Rugby Americas North (RAN) will shine a light on the work being done to grow women’s rugby in the region as it hosts its inaugural ‘Unstoppables’ campaign this month.
Launched on Monday, the online campaign will showcase the inspirational stories of a number of ‘Unstoppable’ women from North America and the Caribbean.
Building on the success of RAN’s first Women’s Online Forum, which took place in August, the ‘Unstoppables’ month will also feature a series of three Women in Rugby online panel discussions.
It is hoped that the initiative can “highlight [the] exciting growth of women’s rugby throughout North America and the Caribbean”. According to figures released by RAN, the number of registered female players in the region rose from 31,000 to 43,000 between 2012-19.
“World Rugby launched the second phase of the ‘Unstoppables’ campaign and we really saw that as an opportunity for RAN to dive a little bit deeper into our region to find our own ‘Unstoppables’,” RAN Regional Development Manager, Erin Kennedy told World Rugby.
“Following the success that we had with the Women's Forum in August, we saw it as a really great opportunity to keep that momentum going and keep that focus on the women's game.”
Topics for the panel discussions, which will begin on 17 November and run until 1 December, were decided on following feedback from the Women’s Online Forum in August.
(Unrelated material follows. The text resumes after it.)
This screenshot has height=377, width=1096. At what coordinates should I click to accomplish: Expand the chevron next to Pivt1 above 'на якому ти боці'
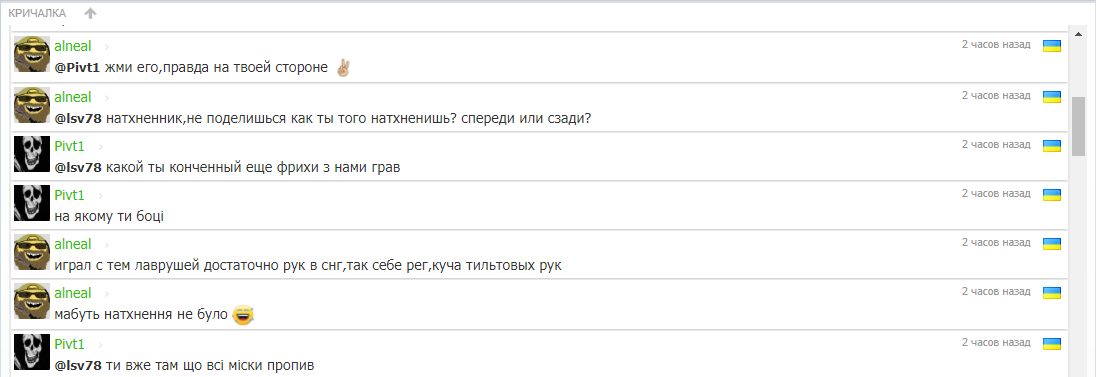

A number of high-profile women in rugby from the region, including Emilie Bydwell, Julianne Zussman, Tiffany Faaee and Maria Thomas, will take part in those discussions.
Thomas is scheduled to take part in the second discussion on 24 November, which will concern opportunities in the game for women away from the pitch.
Throughout the month of November we will be sharing stories of UNSTOPPABLE Women throughout North America & the Caribbean that continue to grow Women's Rugby, from club to country! https://t.co/EuWQfQPbx0 @WorldRugby #RANRugby— RugbyAmericasNorth (@RugbyAmericasN) November 2, 2020
She will share her experience as a World Rugby Women’s Executive Leadership Scholarship recipient in order to encourage more women leaders from the Caribbean and North America to consider applying for the programme.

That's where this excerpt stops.